▶ **EXTRACTED RECORDS**:
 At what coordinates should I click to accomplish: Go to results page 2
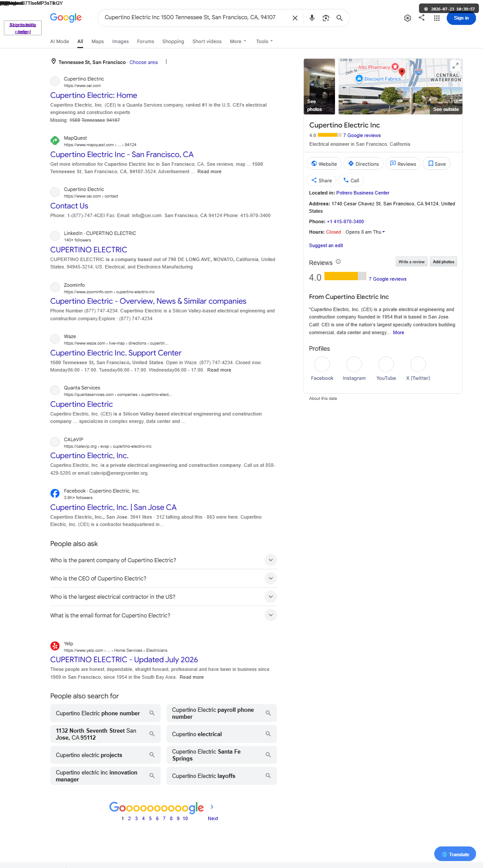129,818
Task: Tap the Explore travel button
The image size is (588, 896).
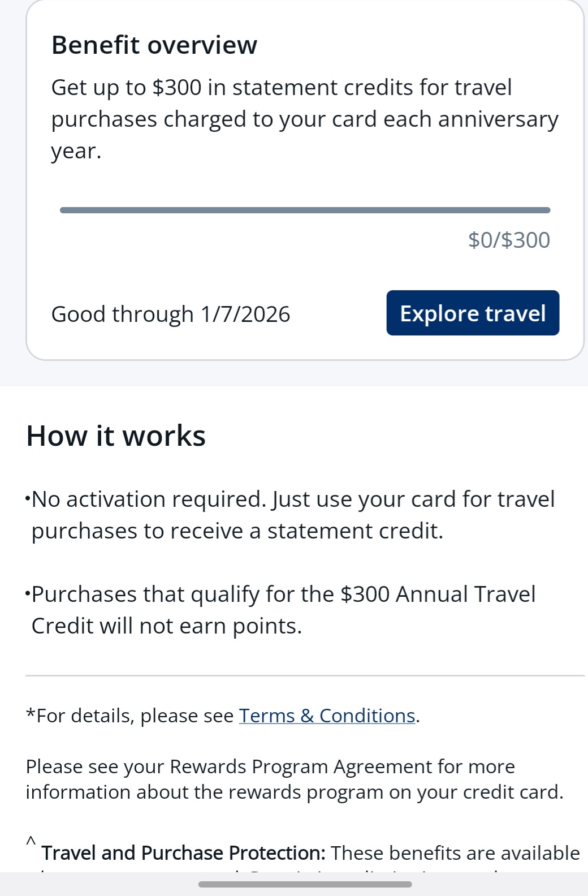Action: pyautogui.click(x=473, y=313)
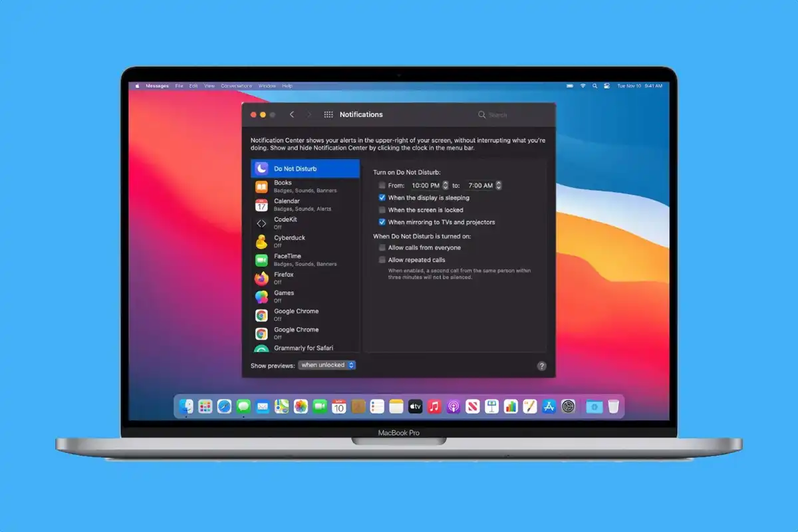Open the grid view of all preference panes

328,114
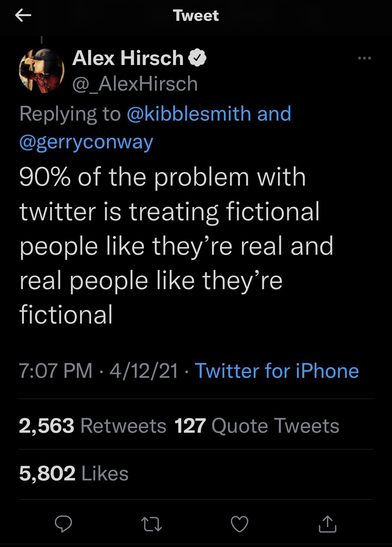Tap the retweet arrows icon
Image resolution: width=392 pixels, height=547 pixels.
click(151, 524)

▶ **WHAT YOU SHOULD DO**:
Apart from the pictures, repeat every entry exactly.

▶ **PROBLEM SOLUTION**:
 At what coordinates should I click to accomplish: Go to results page 2
129,818
Task: Tap the Explore travel button
The image size is (588, 896).
Action: pyautogui.click(x=473, y=313)
Open the grid view of all preference panes

328,114
Tap the retweet arrows icon
Image resolution: width=392 pixels, height=547 pixels.
click(151, 524)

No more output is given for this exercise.